Le Gui était le nom donné autrefois en Picardie, à la levure de la bière, qui avait débordé de la cuve à la brasserie. Il était récupéré et vendu pour ses vertus médicinales. Il s’agissait donc d’un liquide gluant moussant. Par analogie, GUILER signifiait, fermenter, couler en parlant d’une matière épaisse comme du suif ou de la mélasse.

Croyances et coutumes
Le gui fait partie de nos traditions depuis tant de siècles que nous avons entouré cette plante d’une multitude de légendes et superstitions.
Dans la mythologie nordique, une fois de plus, le dieu Loki, le dieu de la malice, de la discorde et des illusions, créa le malheur. Frigg fit jurer à toutes choses, plantes, pierres et êtres vivants de ne jamais faire de mal à son fils Baldr, dieu de la lumière, la beauté, la jeunesse et l’amour. Toutefois, Loki terriblement jaloux, apprit qu’elle n’avait pas fait jurer à une pousse de gui, car elle lui semblait inoffensive. Le dieu sournois fit jeter une branche de gui sur Baldr, qui mourut dramatiquement.
Les Grecs associaient le gui à Hermès, grand messager de l’Olympe. Le Romain Pline l’Ancien pensait qu’il fallait le récolter le 6ème jour du mois lunaire avec une serpe d’or pour l’utiliser lors des cérémonies de taurobole, sacrifice au cours duquel on tuait un taureau en lui transperçant le cœur avec un glaive.
Ce n’est pas sans rappeler que durant la période gauloise celtique, les druides coupaient le gui sacré du chêne, le 6ème jour de l’année avec une serpe d’or, puis immolaient deux taureaux blancs en offrande à Esus, Dieu bâtisseur, représenté en bûcheron. Le gui symbolisait la fécondité et la puissance au combat. Puisqu’il était vert toute l’année et pourtant installé sur un arbre semblant mort en hiver, il symbolisait également la vie perpétuelle.
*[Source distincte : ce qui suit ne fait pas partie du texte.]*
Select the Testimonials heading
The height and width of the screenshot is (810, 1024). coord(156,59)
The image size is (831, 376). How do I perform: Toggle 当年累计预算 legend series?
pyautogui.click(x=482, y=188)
À cette époque, le gui était utilisé en talisman. Il chassait les mauvais esprits, purifiait les âmes, guérissait les corps, neutralisait les poisons, assurait la fécondité des troupeaux, et surtout qui permettait de voir les fantômes et de les faire parler. Les Gaulois le nommaient « celui qui guérit tout ».
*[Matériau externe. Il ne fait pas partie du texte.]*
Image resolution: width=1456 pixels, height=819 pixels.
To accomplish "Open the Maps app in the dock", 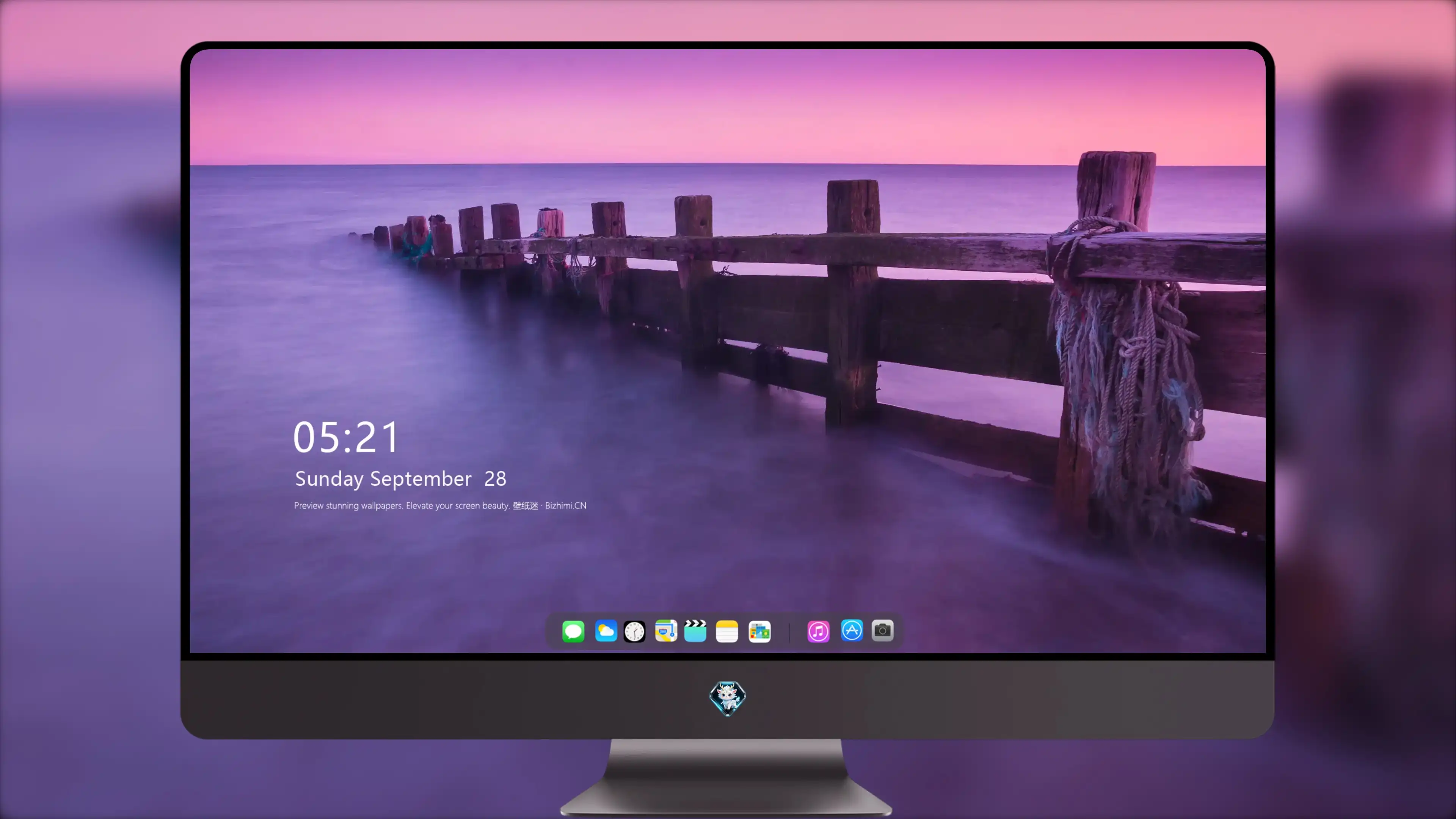I will click(666, 631).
Le chêne était un arbre solaire symbolisant la force et la puissance. Le gui, quant à lui, était l’arbuste de la lune, ses baies ressemblent quelque peu à ce satellite qui éclaire nos nuits.
Malgré la destruction de la religion des druides, le respect pour cette plante a perduré. D’ailleurs, au Moyen-âge, la plante était considérée comme porte-bonheur attirant l’amour et la protection, notamment en magie blanche.
C’est de là que vient cette tradition de s’embrasser, à minuit le jour de l’an, sous ses branches afin de profiter d’une longue vie prospère. Les amoureux se souhaitent également, bonheur, chance et fertilité. En parlant de fertilité, le gui était un ingrédient pour la fabrication de sortilèges pour augmenter la fertilité des hommes et leur pouvoir sexuel. La chair de la baie blanche faisant penser symboliquement à la « semence masculine ».

Je vous souhaite à tous une excellente année 2023 et espère à bientôt.